Exercise input START

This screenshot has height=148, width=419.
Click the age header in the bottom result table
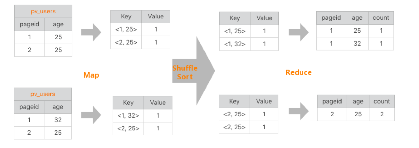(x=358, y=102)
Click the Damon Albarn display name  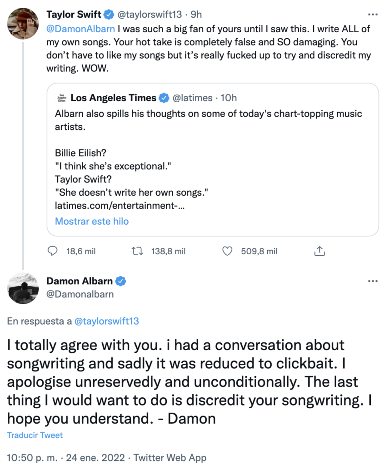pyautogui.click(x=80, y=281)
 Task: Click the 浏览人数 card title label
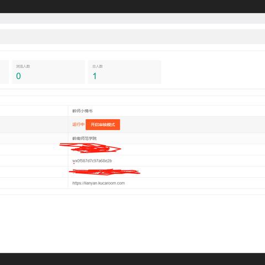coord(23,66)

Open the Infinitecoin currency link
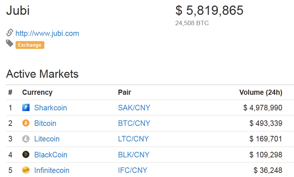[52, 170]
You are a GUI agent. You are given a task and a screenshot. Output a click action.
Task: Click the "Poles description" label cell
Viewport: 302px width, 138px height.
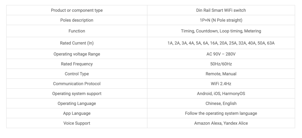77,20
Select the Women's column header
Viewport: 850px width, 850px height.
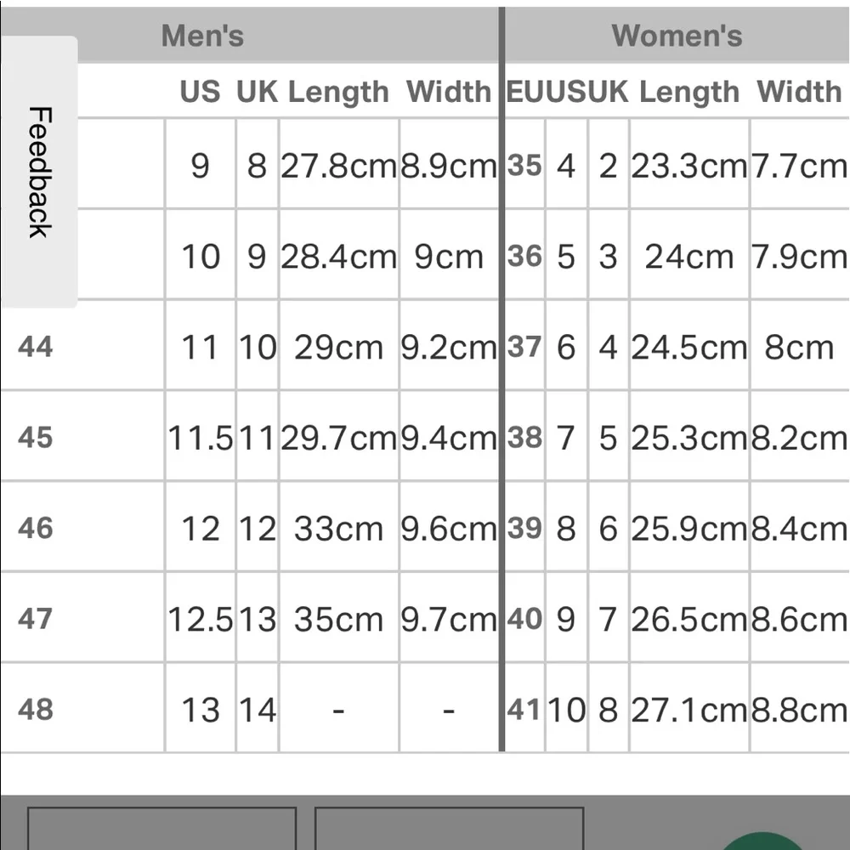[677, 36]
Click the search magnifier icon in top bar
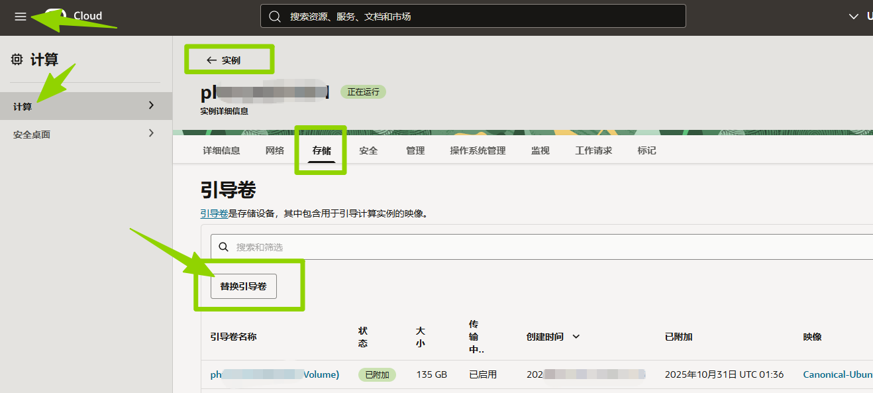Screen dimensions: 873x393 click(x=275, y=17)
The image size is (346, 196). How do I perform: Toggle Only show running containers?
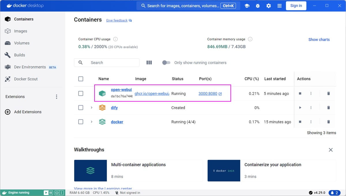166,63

Exercise input END

* **Task**
What is needed is an exact transcription of the lines from the one holding "Click the search magnifier icon in top bar" to the end of the data, with every picture left out.

* **Answer area**
Click the search magnifier icon in top bar
Screen dimensions: 873x393 click(x=275, y=17)
The image size is (346, 196). How do I perform: Toggle Only show running containers?
166,63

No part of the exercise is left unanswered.